Source records
__________________________________________________
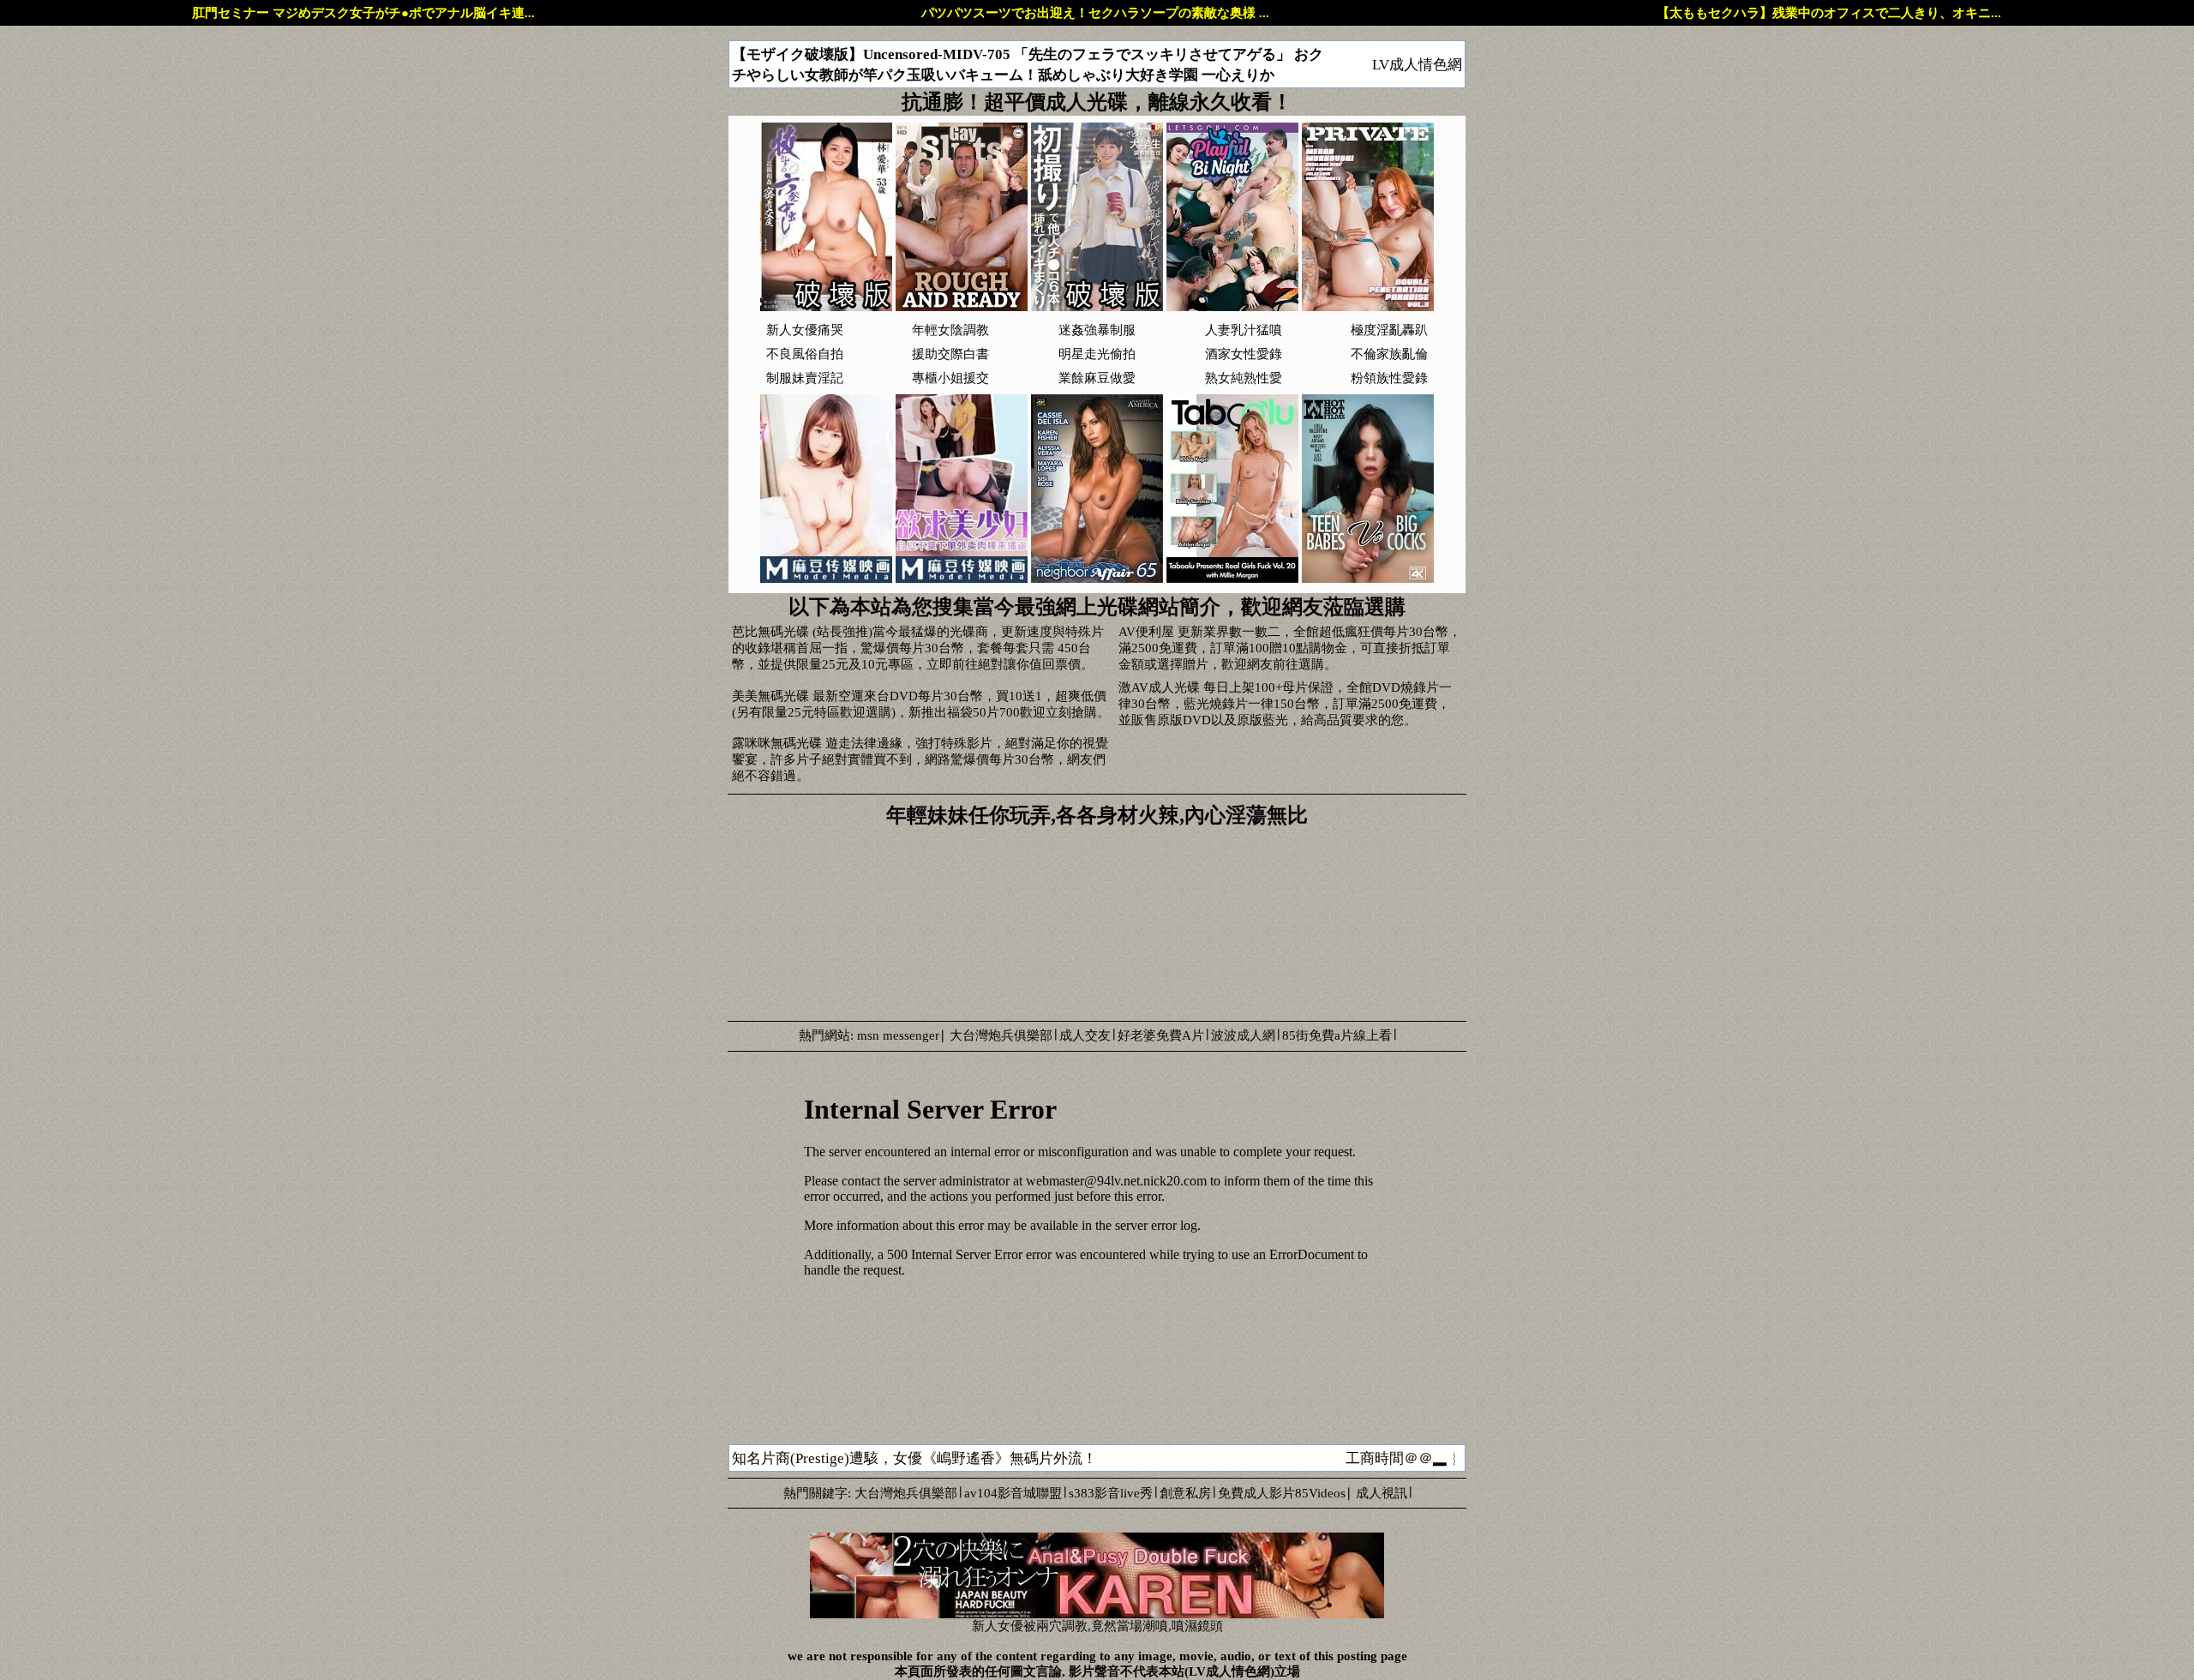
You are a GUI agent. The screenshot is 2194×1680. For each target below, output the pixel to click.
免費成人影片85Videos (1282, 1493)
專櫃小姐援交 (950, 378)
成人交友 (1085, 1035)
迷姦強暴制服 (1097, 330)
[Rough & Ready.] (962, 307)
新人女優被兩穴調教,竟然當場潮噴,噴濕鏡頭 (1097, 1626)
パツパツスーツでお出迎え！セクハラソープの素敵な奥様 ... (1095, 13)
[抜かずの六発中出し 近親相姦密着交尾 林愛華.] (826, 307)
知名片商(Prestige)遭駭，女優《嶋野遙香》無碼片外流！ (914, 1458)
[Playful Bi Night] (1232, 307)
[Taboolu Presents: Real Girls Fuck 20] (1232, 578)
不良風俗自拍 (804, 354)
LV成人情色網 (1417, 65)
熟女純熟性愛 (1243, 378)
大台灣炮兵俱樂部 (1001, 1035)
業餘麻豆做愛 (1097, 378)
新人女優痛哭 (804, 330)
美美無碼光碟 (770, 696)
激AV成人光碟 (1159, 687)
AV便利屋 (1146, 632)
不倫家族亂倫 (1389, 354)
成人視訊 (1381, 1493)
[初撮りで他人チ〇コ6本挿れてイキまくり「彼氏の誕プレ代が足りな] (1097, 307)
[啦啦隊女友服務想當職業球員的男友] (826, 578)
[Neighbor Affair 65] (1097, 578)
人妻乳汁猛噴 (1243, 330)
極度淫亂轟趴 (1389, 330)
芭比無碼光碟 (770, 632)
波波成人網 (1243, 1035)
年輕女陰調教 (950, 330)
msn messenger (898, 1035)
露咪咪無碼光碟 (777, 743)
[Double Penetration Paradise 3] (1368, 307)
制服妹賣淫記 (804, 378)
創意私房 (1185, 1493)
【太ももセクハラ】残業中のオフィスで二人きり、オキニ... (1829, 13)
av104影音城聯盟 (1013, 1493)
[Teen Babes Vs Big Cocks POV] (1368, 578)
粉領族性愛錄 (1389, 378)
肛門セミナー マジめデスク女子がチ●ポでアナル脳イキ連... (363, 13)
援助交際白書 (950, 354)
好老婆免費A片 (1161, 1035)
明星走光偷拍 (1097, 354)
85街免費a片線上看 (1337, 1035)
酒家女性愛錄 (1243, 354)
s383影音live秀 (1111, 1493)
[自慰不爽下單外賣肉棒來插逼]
__________________________________________________
Task description
Return the lines above exactly; the images are not part of the copy.

Reply to the exercise
You are a GUI agent. The screenshot is 2194×1680. For each target below, output the pixel to click.
免費成人影片85Videos (1282, 1493)
專櫃小姐援交 (950, 378)
成人交友 (1085, 1035)
迷姦強暴制服 (1097, 330)
[Rough & Ready.] (962, 307)
新人女優被兩穴調教,竟然當場潮噴,噴濕鏡頭 (1097, 1626)
パツパツスーツでお出迎え！セクハラソープの素敵な奥様 ... (1095, 13)
[抜かずの六発中出し 近親相姦密着交尾 林愛華.] (826, 307)
知名片商(Prestige)遭駭，女優《嶋野遙香》無碼片外流！ (914, 1458)
[Playful Bi Night] (1232, 307)
[Taboolu Presents: Real Girls Fuck 20] (1232, 578)
不良風俗自拍 (804, 354)
LV成人情色網 (1417, 65)
熟女純熟性愛 (1243, 378)
大台灣炮兵俱樂部 (1001, 1035)
業餘麻豆做愛 (1097, 378)
新人女優痛哭 (804, 330)
美美無碼光碟 (770, 696)
激AV成人光碟 (1159, 687)
AV便利屋 (1146, 632)
不倫家族亂倫 (1389, 354)
成人視訊 (1381, 1493)
[初撮りで他人チ〇コ6本挿れてイキまくり「彼氏の誕プレ代が足りな] (1097, 307)
[啦啦隊女友服務想當職業球員的男友] (826, 578)
[Neighbor Affair 65] (1097, 578)
人妻乳汁猛噴 (1243, 330)
極度淫亂轟趴 (1389, 330)
芭比無碼光碟 (770, 632)
波波成人網 (1243, 1035)
年輕女陰調教 (950, 330)
msn messenger (898, 1035)
露咪咪無碼光碟 (777, 743)
[Double Penetration Paradise 3] (1368, 307)
制服妹賣淫記 (804, 378)
創意私房 (1185, 1493)
【太ももセクハラ】残業中のオフィスで二人きり、オキニ... (1829, 13)
av104影音城聯盟 (1013, 1493)
[Teen Babes Vs Big Cocks POV] (1368, 578)
粉領族性愛錄 (1389, 378)
肛門セミナー マジめデスク女子がチ●ポでアナル脳イキ連... (363, 13)
援助交際白書 (950, 354)
好老婆免費A片 (1161, 1035)
明星走光偷拍 (1097, 354)
85街免費a片線上看 (1337, 1035)
酒家女性愛錄 (1243, 354)
s383影音live秀 (1111, 1493)
[自慰不爽下單外賣肉棒來插逼]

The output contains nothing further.